Lesley Kagen shares this interest, although her characters are set in 1950s America. “It was beautiful and not in the way that many people think it was. There was a stillness . . . a tactileness and a sensuality.” Perhaps it is Kagen’s attention to the five senses that allows her to imagine worlds so precisely that she develops actual affection for her characters and is sad to stop “seeing” them once she’s finished writing her novels. Jokingly, she says, “People ask me, ‘So what happens after the book ends?’ And I go, ‘Really? It’s pretend.” But she’s moved to tears when she recounts the time during a reading in “Podunk, Wisconsin” that she spotted a woman in the audience crying and holding up a tape recorder. This woman told her that she and a friend both loved her work because it was set in the 1950s, when they grew up, and that she was recording the event because her friend was dying. The two of them would lay next to each other on a hospital bed the next day, listening together. Kagen’s tears are the only ones that surface during the two events about loss. Maybe that’s partly because in this memory she is able to see that, as Carter puts it, “even in the midst of difficult situations there are often moments of beauty.”

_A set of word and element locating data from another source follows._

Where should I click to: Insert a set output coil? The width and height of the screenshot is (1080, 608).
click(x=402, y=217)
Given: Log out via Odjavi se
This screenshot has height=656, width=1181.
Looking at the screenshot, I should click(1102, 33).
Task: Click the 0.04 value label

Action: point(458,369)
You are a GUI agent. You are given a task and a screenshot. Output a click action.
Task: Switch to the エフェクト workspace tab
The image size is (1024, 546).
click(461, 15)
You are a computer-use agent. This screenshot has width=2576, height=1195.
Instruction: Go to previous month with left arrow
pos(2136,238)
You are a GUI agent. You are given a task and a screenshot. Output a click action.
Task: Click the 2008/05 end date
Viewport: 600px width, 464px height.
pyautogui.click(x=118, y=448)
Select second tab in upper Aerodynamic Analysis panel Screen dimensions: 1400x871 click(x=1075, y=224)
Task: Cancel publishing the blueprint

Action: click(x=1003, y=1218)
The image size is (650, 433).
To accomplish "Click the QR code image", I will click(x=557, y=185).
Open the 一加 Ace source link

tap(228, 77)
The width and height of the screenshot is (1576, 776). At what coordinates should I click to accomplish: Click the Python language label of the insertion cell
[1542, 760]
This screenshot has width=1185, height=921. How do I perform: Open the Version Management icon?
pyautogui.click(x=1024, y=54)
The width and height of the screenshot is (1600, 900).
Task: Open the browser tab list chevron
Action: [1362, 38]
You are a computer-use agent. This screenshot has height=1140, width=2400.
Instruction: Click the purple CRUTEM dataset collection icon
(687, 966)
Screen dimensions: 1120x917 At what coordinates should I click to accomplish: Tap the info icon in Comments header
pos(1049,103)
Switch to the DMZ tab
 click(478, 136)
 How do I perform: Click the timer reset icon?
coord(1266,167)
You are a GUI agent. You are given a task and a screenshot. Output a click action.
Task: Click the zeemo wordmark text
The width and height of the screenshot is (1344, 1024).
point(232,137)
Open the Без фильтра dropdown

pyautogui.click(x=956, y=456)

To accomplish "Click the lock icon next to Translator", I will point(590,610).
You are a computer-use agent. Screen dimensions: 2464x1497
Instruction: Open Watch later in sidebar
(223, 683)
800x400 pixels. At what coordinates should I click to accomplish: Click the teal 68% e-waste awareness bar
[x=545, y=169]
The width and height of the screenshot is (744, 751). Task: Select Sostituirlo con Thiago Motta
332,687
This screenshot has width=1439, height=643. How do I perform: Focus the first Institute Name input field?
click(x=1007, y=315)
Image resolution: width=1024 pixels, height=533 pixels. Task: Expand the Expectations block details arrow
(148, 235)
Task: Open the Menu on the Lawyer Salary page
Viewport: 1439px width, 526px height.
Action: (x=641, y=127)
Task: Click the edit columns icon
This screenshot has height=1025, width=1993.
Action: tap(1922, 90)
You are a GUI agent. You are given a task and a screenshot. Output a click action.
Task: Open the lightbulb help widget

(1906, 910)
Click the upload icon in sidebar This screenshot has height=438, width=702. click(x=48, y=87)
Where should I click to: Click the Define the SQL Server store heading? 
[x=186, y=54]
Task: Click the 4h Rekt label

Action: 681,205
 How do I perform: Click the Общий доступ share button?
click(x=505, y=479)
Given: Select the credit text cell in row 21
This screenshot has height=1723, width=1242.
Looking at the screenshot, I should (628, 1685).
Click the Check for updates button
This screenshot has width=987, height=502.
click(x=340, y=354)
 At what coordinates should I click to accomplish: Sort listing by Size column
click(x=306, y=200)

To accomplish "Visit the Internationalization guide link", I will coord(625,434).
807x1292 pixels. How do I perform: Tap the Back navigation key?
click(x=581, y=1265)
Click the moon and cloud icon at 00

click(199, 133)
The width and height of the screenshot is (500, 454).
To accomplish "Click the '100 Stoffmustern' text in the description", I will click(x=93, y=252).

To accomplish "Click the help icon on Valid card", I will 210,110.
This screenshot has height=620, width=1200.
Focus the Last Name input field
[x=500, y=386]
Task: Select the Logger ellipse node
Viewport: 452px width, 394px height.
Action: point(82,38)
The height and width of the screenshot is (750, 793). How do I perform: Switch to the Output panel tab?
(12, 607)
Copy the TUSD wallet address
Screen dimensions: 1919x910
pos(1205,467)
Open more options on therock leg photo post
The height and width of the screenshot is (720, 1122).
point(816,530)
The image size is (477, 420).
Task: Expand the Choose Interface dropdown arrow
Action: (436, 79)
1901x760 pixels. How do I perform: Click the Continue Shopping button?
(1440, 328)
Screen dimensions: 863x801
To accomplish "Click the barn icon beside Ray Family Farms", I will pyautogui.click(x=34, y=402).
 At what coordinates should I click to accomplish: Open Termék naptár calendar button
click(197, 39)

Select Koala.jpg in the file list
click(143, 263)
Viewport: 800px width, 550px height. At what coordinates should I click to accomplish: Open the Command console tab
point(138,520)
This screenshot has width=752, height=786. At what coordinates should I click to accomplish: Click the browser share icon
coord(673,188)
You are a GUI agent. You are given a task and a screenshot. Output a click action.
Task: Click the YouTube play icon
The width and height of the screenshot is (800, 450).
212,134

From Left to Right: Mairead Case, Hannah Pittard, Anna North, and Lesley Kagen.

Mairead Case is a member of the Dil Pickle Club, nonfiction editor at Another Chicago Magazine, and volunteer coordinator for the Louder Than a Bomb youth poetry festival.

Hannah Pittard is the author of The Fates Will Find Their Way and the recipient of the 2006 Amanda Davis Highwire Fiction Award. She teaches fiction at DePaul University.

Anna North is the author of America Pacifica and a staff writer for Jezebel. Her work has appeared in The Atlantic, where it was nominated for a National Magazine Award.

Lesley Kagen is an actress, restauranteur, and the author of Whistling in the Dark and two other novels.

From Left to Right: Zoe Fitzgerald Carter, Kathleen Rooney, and Cornelia Maude Spelman

Zoe Fitzgerald Carter is the author of the memoir Imperfect Endings: A Daughter’s Story of Love, Loss, and Letting Go. She has written for numerous publications including the New York Times, Salon, and Vogue.

Kathleen Rooney is the founding editor of Rose Metal Press. Her most recent books include the essay collection For You, For You I Am Trilling These Songs and the poetry chapbook After Robinson Has Gone.

Cornelia Maude Spelman is a writer, an artist, and a former social worker. She is the author of the memoir Missing, as well as picture books for children.